Eh, I don’t know. I spent some time over 3 days trying to get Claude Code to write a pagination plugin for ProseMirror. Had a few different branches with different implementations and none of them worked well at all and one or two of them were really over-engineered. I asked GPT-5, via the Chat UI (I don’t pay for OpenAI products), and it basically one-shot a working plugin, not only that, the code was small and comprehensible, too.
GPT-5 at its strongest is as good as any model we've seen from any provider. However, while these models aren't parrots, they are most definitely stochastic. All it takes is for a few influencers and journalists to experience a few conspicuous failures, and you get articles like this one and a growing (if unjustified) perception that the GPT-5 launch is a "flop."
I think their principal mistake was in conflating the introduction of GPT-5 with the model-selection heuristics they started using at the same time.
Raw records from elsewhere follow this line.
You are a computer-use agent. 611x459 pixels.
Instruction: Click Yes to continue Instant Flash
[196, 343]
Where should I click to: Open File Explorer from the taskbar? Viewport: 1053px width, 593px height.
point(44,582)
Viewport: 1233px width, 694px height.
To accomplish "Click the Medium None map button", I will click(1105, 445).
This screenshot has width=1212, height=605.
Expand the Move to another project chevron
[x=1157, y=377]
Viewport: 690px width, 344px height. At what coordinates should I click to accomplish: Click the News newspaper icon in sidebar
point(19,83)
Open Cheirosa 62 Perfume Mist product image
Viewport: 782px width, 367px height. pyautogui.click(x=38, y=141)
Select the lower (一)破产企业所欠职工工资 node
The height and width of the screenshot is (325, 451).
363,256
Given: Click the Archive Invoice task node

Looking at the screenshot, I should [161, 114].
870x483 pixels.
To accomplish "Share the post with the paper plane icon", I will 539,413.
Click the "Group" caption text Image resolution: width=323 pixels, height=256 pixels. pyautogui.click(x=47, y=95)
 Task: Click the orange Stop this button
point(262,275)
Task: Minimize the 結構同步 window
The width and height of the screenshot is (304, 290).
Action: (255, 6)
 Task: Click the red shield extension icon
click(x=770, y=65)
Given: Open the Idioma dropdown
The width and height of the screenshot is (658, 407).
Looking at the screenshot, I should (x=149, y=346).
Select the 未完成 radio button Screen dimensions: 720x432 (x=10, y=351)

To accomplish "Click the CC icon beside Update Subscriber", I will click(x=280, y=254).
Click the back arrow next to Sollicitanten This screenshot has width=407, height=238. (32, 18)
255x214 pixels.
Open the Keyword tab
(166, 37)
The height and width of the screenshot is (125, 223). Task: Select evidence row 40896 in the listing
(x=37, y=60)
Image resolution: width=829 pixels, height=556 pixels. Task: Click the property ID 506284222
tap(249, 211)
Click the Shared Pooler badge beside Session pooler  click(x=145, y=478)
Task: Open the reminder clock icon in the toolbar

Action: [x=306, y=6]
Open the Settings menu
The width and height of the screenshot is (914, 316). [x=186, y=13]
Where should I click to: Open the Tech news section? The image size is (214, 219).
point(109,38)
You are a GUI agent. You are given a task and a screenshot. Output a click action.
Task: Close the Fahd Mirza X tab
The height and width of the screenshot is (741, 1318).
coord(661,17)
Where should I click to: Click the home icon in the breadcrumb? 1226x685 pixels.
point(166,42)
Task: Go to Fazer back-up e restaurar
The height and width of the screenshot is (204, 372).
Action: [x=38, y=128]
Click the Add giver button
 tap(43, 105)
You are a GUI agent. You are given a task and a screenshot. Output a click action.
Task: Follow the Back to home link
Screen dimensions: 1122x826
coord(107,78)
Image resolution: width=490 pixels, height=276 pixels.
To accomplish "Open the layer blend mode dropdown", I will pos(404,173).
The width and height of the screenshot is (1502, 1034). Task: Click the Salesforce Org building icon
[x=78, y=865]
Whatever empirical hacks they came up with to determine how much thinking should be applied to a given prompt are not working well. Then there's the immediate-but-not-really deprecation of the other models. It should have been very clear that the image-based tests that the CNN reporter referred to were not running on GPT-5 at all. But it wasn't, and that's a big marketing communications failure on OpenAI's part.
One of several, for anyone who sat through their presentation.
I wonder if GPT-5 benefited from what you learned about how-to-prompt for this problem while prompting Claude for 3 days?
I done a couple of experiments now and I can get an LLM to make not horrible and mostly functional code with effort. (I’ve been trying to create algorithms from CS papers that don’t link to code) I’ve observed once you discover the magic words the LLM wants and give sufficient background in the history, it can do ok.
But, for me anyway, the process of uncovering the magic words is slower than just writing the code myself. Although that could be because I’m targeting toy examples that aren’t very large code bases and aren’t what is in the typical internet coding demo.